*Work to be completed:*
In the data below, find every line with the word "agent" and copy it out.

*** Opening of Material for this exercise ***

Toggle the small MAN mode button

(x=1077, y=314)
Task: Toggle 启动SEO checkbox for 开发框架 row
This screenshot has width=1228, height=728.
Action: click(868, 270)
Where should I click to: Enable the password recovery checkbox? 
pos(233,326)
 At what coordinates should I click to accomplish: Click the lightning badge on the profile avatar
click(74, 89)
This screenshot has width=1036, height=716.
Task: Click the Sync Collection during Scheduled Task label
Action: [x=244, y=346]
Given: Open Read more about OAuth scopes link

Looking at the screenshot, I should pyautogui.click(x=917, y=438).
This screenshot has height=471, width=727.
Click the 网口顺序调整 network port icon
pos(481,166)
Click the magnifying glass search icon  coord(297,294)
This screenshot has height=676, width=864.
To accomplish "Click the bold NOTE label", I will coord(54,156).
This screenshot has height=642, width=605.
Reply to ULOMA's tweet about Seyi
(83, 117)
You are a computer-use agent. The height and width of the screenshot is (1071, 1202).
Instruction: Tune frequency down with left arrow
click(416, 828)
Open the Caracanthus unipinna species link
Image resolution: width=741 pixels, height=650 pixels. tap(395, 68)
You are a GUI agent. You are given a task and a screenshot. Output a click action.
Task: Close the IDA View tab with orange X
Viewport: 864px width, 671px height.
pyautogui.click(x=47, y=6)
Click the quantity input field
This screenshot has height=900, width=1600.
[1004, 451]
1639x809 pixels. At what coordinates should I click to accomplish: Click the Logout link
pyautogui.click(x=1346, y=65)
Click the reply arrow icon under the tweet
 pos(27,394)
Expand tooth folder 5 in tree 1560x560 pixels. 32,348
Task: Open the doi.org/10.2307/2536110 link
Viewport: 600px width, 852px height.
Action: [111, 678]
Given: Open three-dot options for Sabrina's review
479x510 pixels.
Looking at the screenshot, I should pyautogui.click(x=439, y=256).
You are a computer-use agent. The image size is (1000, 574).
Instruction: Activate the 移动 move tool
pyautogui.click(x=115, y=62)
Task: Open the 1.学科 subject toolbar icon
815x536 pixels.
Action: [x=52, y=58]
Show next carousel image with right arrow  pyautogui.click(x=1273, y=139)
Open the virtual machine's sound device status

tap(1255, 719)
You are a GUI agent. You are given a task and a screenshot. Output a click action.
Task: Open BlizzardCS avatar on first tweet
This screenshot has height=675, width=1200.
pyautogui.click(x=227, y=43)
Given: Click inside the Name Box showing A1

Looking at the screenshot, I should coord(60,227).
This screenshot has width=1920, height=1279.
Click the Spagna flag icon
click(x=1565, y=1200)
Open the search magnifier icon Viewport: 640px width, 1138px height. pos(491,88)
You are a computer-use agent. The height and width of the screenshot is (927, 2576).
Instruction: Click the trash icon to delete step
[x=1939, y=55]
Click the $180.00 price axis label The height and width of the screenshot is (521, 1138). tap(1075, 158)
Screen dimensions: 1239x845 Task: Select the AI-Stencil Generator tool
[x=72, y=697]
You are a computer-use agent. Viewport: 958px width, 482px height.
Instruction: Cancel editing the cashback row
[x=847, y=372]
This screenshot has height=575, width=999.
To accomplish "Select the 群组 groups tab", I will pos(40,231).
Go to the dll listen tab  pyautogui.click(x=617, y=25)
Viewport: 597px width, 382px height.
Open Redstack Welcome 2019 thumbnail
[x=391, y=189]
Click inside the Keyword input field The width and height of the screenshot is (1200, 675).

*** Close of Material for this exercise ***

*Answer box:*
You are a computer-use agent. The height and width of the screenshot is (1071, 1202).
You are a GUI agent. You are given a task and a screenshot. Output a click action.
You are a computer-use agent. The image size is (1000, 574).
You are a GUI agent. You are given a task and a screenshot. Output a click action.
You are a computer-use agent. The height and width of the screenshot is (927, 2576).
You are a computer-use agent. Viewport: 958px width, 482px height.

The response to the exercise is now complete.